Good Morning Feminartsy Community,
In a world where the masculine body remains the norm by which all others are measured or even understood, it becomes too easy to discriminate against deviant bodies. The news this week that South African 800m champion Caster Semenya will have to take medication to artificially lower her body’s natural levels of testosterone has been rightly labelled by the UN as “unnecessary, humiliating and harmful”. And while the ruling has been roundly condemned by people and human rights bodies around the world, within the sport itself they have been welcomed.
Human rights in the digital sphere have also been in the news this week. Both Wikipedia and Instagram have faced renewed criticism over the latest example of their platform’s in-built biases towards non-white, non-masculine users. Wikipedia has permanently deleted a page related to an African-American woman scientist. While Instagram’s (one can only imagine deliberately) vague new guidelines on ‘inappropriate’ content has been slammed by many as clearly sexist.
As climate change continues to impact the world in which we currently live, and the world we can expect for our future, more and more writers are grappling with the already-unstable boundaries between literary and speculative fiction. The Glad Shout author Alice Robinson writes in Overland about how motherhood impacts her work. And you can read our review of her latest work here. Which isn’t, of course, to say that motherhood is the only lens through which we can understand the horror of our future – even if motherhood is a catalyst of ‘ambivalence’ for many.

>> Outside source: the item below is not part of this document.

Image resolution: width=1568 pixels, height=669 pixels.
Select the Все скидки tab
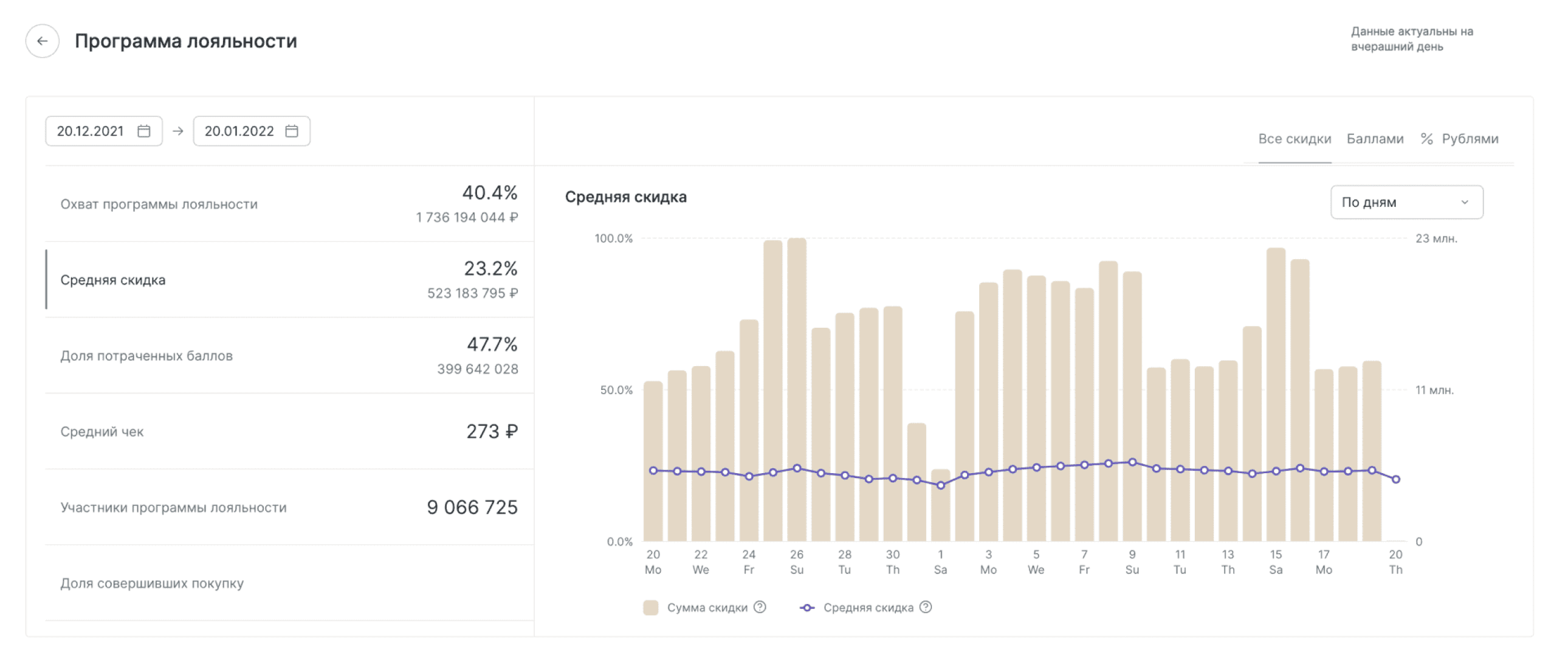pos(1294,139)
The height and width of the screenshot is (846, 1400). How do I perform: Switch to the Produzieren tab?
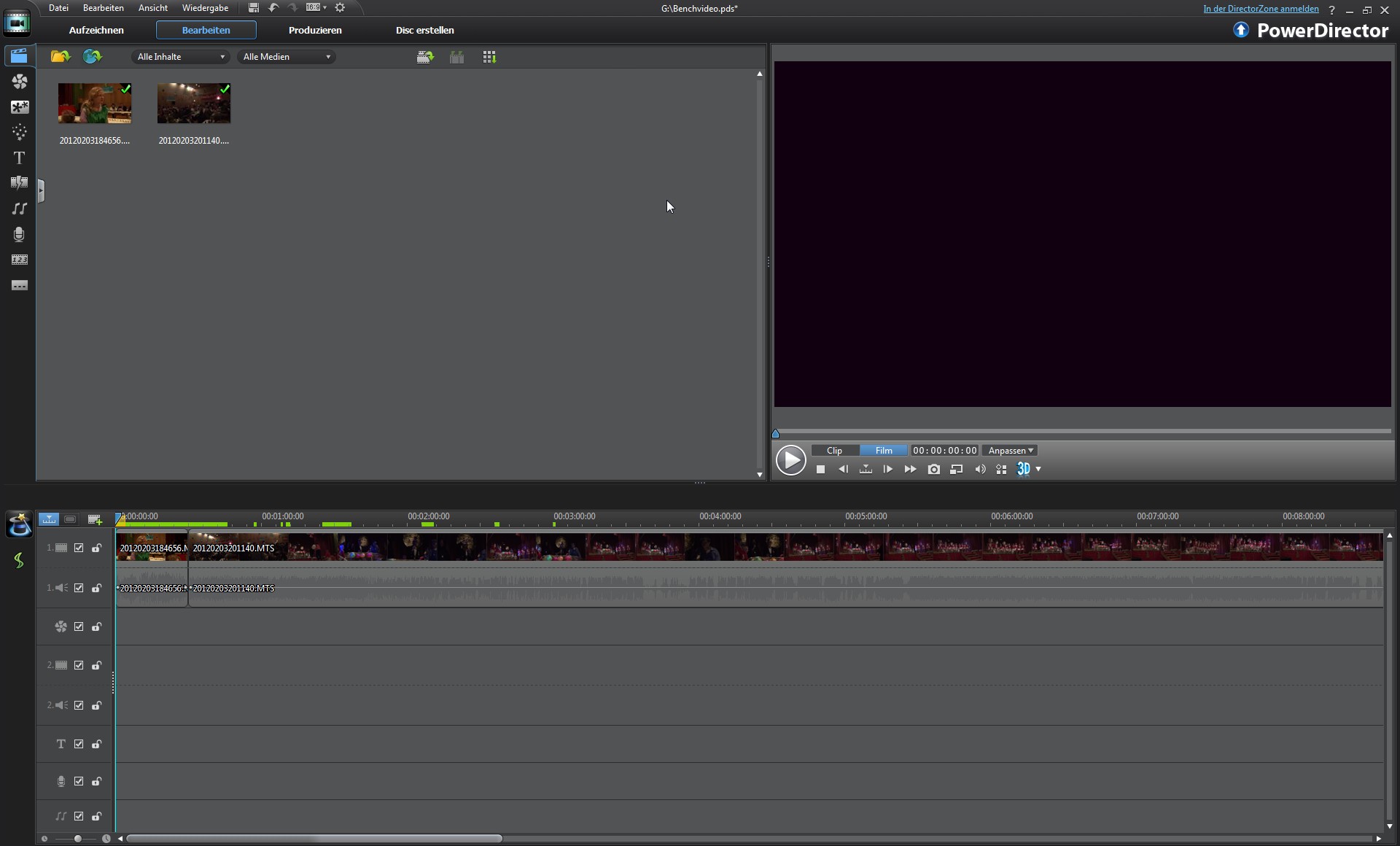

In entertainment news, Lisa Hanawalt – Bojack Horseman illustrator has a new show. Tuca & Bertie follows two 30-something bird-women who are best friends. Hanawalt explained to the NYT that she chose birds because “they’re not necessarily cute”, and it was important to her “to show that women are gross”. In an animated landscape of anthropomorphised animals, Hanawalt’s animal-women are usually freer to be themselves – to be fully desiring bodies. Closer to home, this portrait of Miranda Tapsell – star and co-writer of Top End Wedding – about romcoms, race, and identity is worth a read.
For your weekend reading, this piece by Nam Le on ‘Who Gets to Be Australian?’ comes highly recommended. A beautiful piece exploring race, identity, nationalism, personal and shared history, and the arbitrariness of these things, Le likens nationality to family: it “environs you, brands you, enfleshes you. It conditions your beliefs and biases, your thoughts and your ways of thinking.” A taster:
I love this country. I feel lucky to be here. And I hate feeling at all compelled to say it—I hate the inferred ingratiation. I’ve been here long enough to know that as soon as you try to prove you belong, you don’t. (“A mug’s game, a mugger’s game.”) “I actually like Australia very much,” Malouf says in an interview, a small ridge of surprise in that “actually”—it’s not easy abandoning old defenses. I want to belong, and I’m wary of this want in me. So (like Malouf, perhaps) I take my belonging in a spirit of play. The sporting analogy is apt: the high-grade tribalism, the manufactured all-or-nothing stakes and emotion in a match are real—and not to be belittled—but it’s a bit pathetic, isn’t it, even pathological, when people take it too seriously?
Similarly, this piece by Fiona Wright in Overland about online dating, life, and loneliness is absolutely captivating.
And if listening is more your thing, Alison Whittaker’s ‘The F Word’ address. (Or read her poetry – which is phenomenal).